La Finlande semble triste, comme sa bureaucratie. Les bâtiments sont aussi ternes que leurs vêtements. Leurs habitants rêvent d'une retraite au soleil, loin de la grisaille de leurs vies. Les réfugiés rêvent de liberté, de travail et de tranquillité. On leur a vanté l'ouverture d'esprit des pays nordiques, mais on ne la retrouve pas dans le cœur de tous. Ils apportent de la couleur et de la joie dans leurs bagages, dans un pays qui semble en avoir bien besoin, comme tout les pays d'Europe. Le trait est exagérément appuyé pour bien nous démontrer les atouts de la diversité dans nos sociétés. La brasserie est le lieu où ces deux mondes se rencontrent. Cette zone neutre prend de la couleur au contact de Khaled. Le hareng en conserve, devient un sushi. Certes, ce n'est pas parfait, mais l'intention est là, et le monde se porterait mieux si on tendait la main à son prochain, au lieu de lui tourner le dos.

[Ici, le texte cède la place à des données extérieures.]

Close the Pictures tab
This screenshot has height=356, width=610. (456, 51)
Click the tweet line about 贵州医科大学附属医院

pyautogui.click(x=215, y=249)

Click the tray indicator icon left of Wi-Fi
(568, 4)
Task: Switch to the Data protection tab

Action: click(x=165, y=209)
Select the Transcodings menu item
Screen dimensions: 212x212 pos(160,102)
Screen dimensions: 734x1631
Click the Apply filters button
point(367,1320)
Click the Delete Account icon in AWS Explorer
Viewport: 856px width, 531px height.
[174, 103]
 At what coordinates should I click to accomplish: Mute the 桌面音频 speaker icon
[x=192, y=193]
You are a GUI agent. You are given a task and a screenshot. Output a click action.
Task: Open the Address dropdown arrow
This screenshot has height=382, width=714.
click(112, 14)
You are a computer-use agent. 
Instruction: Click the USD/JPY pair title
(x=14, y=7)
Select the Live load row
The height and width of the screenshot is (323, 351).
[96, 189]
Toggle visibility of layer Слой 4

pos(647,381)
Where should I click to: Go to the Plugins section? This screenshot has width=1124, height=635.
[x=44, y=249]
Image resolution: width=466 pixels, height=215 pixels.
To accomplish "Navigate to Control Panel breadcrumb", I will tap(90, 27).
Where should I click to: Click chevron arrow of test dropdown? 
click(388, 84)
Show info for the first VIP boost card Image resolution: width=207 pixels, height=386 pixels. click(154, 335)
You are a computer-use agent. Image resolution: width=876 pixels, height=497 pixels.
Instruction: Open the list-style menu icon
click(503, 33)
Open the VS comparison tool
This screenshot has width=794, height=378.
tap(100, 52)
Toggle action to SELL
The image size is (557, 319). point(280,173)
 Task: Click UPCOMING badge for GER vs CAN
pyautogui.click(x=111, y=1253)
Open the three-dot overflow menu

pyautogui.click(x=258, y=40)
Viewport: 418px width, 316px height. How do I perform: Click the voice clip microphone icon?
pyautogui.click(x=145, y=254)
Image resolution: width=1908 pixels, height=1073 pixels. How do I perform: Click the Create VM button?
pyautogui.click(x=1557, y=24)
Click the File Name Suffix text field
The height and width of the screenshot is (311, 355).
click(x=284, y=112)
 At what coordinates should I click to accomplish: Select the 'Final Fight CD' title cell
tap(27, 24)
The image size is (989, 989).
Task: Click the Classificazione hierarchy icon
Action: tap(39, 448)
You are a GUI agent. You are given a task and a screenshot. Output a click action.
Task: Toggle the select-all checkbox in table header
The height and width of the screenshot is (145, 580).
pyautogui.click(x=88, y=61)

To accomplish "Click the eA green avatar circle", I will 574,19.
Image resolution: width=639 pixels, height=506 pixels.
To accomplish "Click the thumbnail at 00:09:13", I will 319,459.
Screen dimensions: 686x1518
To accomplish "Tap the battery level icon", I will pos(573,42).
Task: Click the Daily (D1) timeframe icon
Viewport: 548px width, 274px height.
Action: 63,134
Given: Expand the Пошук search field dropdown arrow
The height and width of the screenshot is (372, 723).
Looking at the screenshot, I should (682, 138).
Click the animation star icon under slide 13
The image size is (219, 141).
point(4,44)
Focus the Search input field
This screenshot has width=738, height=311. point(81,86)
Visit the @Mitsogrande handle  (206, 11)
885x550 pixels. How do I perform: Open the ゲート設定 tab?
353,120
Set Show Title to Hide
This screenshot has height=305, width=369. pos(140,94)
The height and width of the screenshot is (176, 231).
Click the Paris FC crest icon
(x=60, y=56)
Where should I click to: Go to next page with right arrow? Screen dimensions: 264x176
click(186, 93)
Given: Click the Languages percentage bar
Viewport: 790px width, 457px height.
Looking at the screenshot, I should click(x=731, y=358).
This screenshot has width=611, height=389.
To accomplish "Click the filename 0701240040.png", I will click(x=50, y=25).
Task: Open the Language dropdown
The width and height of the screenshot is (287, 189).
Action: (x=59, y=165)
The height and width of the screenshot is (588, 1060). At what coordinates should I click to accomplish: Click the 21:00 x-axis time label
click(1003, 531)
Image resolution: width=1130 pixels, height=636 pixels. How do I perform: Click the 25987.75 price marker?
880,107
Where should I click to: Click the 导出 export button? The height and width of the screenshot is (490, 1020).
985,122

Le film oscille entre le drame et le burlesque, en parlant d'une situation dramatique avec empathie et subtilité. Cela se passe en Finlande, mais l'histoire pourrait aussi bien se dérouler dans d'autres pays dont notre France, terre d'accueil, mais pas trop. Le message est clair : on doit ouvrir nos frontières et bras pour accueillir ces migrants fuyants la guerre, la misère et la mort. Nos dirigeants et leurs larbins ne pensent qu'à leurs intérêts communs; donc financiers; alors que nous; le peuple; on doit dépasser la peur qu'ils tentent de mettre dans nos esprits et prendre soin de tout le monde, sans faire de distinctions. Le discours d'Aki Kaurismaki me parle et c'est un plaisir de découvrir un auteur avec une conscience sociale.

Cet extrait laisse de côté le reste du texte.